Dorothy Roberts

Dorothy Jean Roberts passed away March 9, 2004 at the age of 65 after a lengthy fight with cancer.

Dorothy was born in Mayo, Yukon on March 10, 1938. She has one sister, Norma Barlow, and was predeceased by her father, Reg Millar in January 1990, and her mother, Viola Millar, in January 2001.

She spent her early years living in Mayo, staying there until the mines shut down.

Their family boarded up their home and moved to Lulu Island. Here she attended General Currie Elementary School.

During the summer of 1948 the family came north for a summer vacation to John and Mia Lagerquist’s in McLeese Lake.

They liked the area so much that the following year they packed up and moved to the Cariboo where Dorothy’s parents managed Richmond Farms in Soda Creek. Here she attended Soda Creek School while helping out on the ranch.

She drove tractors, rode the range at round up, pitched hay in the summers, picked and sorted potatoes for export as well as house chores, Cooking for the farm crew, doing laundry for the bunk house, and helping with canning in the fall.

For high school Dorothy attended in Williams Lake where she met a couple of her lifelong friends Luke Erlandson and Jeannie Robertson. She would stay in town at the dorm during the week and return back to the ranch on the weekends. It was in soda Creek that Dorothy would meet and marry Duncan Roberts. They were married on August 21, 1954 in Kamloops. The family was started right away. Irene was born in 1955, Barbara in 1956, Elida in 1957, Donna in 1960 and Noreen in 1964.

In the early years Dunc and Dorothy lived at the Netherlands camp in Macalister, then over to the west side of the river, then it was back to a home on the ranch. They spent a year in town where Dunc and Dorothy managed the Williams Lake Motel and Trailer Park now known as Caesars Inn.

In 1962 the family moved to McLeese Lake where Dorothy spent time raising her five girls. She would teach them to knit, cook, sew and of course there was 4-H meetings, sports events, then running her girls to their part-time jobs.

Dorothy loved to cook for her family.

There was always homemade bread, fresh buns, doughnuts and pies.

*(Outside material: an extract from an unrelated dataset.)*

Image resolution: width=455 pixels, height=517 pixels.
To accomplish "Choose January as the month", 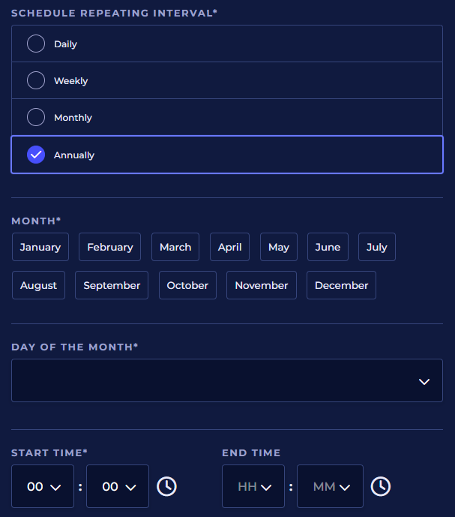I will [x=40, y=247].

Her girls had never bought bread or butter until after they left home. If there was a birthday for anyone in the family she would bake a big black forest cake, using a whole bottle of Kirsch to make sure everyone had lots of fun. She would plan birthday parties, anniversaries, family reunions, and any other event worthy of a family celebration.

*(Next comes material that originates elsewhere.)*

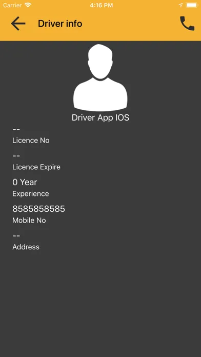Tap the dashes above Licence Expire
This screenshot has height=357, width=201.
(16, 156)
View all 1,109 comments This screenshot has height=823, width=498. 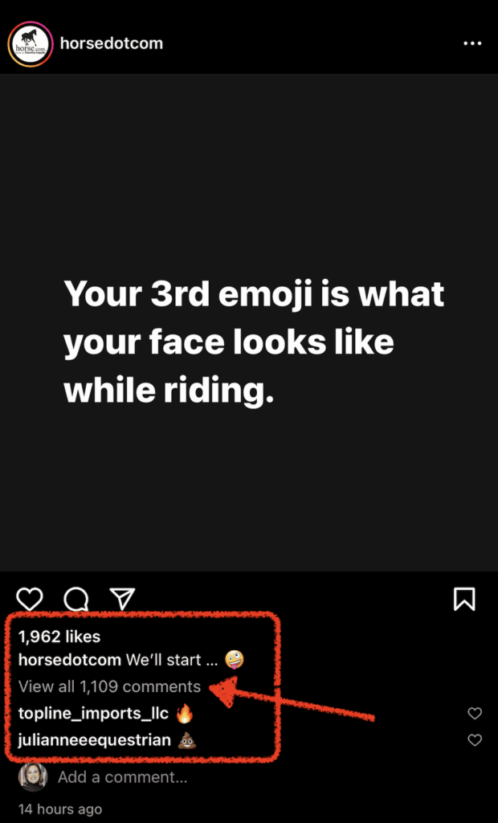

During the 60s and 70s Dorothy cooked at the McLeese Lake Resort and McLennan’s 24-hour station in McLeese Lake, then at Woolworth’s in town.

Then in 1979 after her girls left on their own she began her Tupperware career. She was a distributor for almost 20 years, until her ordeal with cancer started.

Dorothy had many hobbies including travelling, dancing, bowling, snowmobiling, card playing and fishing. She was a bit of a gypsy and would be on one trip while planning the next.

She would travel to all the kids and grandchildren’s sports events.

She may be at a hockey tournament in Mackenzie, then one in Williams Lake, then off to Alberta to watch the grandson’s play there.

In the summer there were baseball tournaments, drag racing events, stock car races and horse shoe pitching events.

She loved to be around her family and was always there to cheer you on or offer her support and encouragement.

A personal passion of Dorothy’s was her bowling. Dorothy and her best friend Shirley Hopkins bowled for years.

After Duncan retired she got him hooked on bowling as well. She would travel to tournaments across the province and make it to the winter games.

When the cancer took over and she couldn’t play she would still travel with her team to cheer them on.

Dorothy loved to travel. She made trips to Hawaii, cruises with her sister Norma to the Bahamas and Mexico, family trips to the Shuswap every summer and touring her home land, the Yukon, twice.

She was grateful to travel back to the Yukon last summer with her family.

Her health was poor but this trip was special to her, as she knew it would be the last one with her family.

Then there was her fishing. This always excited her. She was competitive in nature so she would always try the hardest, and fish the longest so she could get the biggest, always having to have photos taken to prove her victory.

Dorothy will be missed by her family. She is survived by Irene (Marcel) Rochefort, Barbara (Jay) Lane, Elida (Gary) Darling, Donna (Wes) Sturgeon, Noreen (Jack) Edwards. One sister, Norma Barlow, 13 grandchildren, six great-grandchildren, many nieces and nephews and her loving partner of almost 50 years, Duncan Roberts.

Dorothy was a compassionate person feeling everyone around her’s pain or joy.

She was always there to lift your spirits up or congratulate you on your victories.

She was not judgmental and celebrated life’s major accomplishments as much as the minor ones.

She believed life’s simplest pleasures are remembered the longest.

Her life was a role model for all those who knew her and she will be sadly missed by all those who knew her.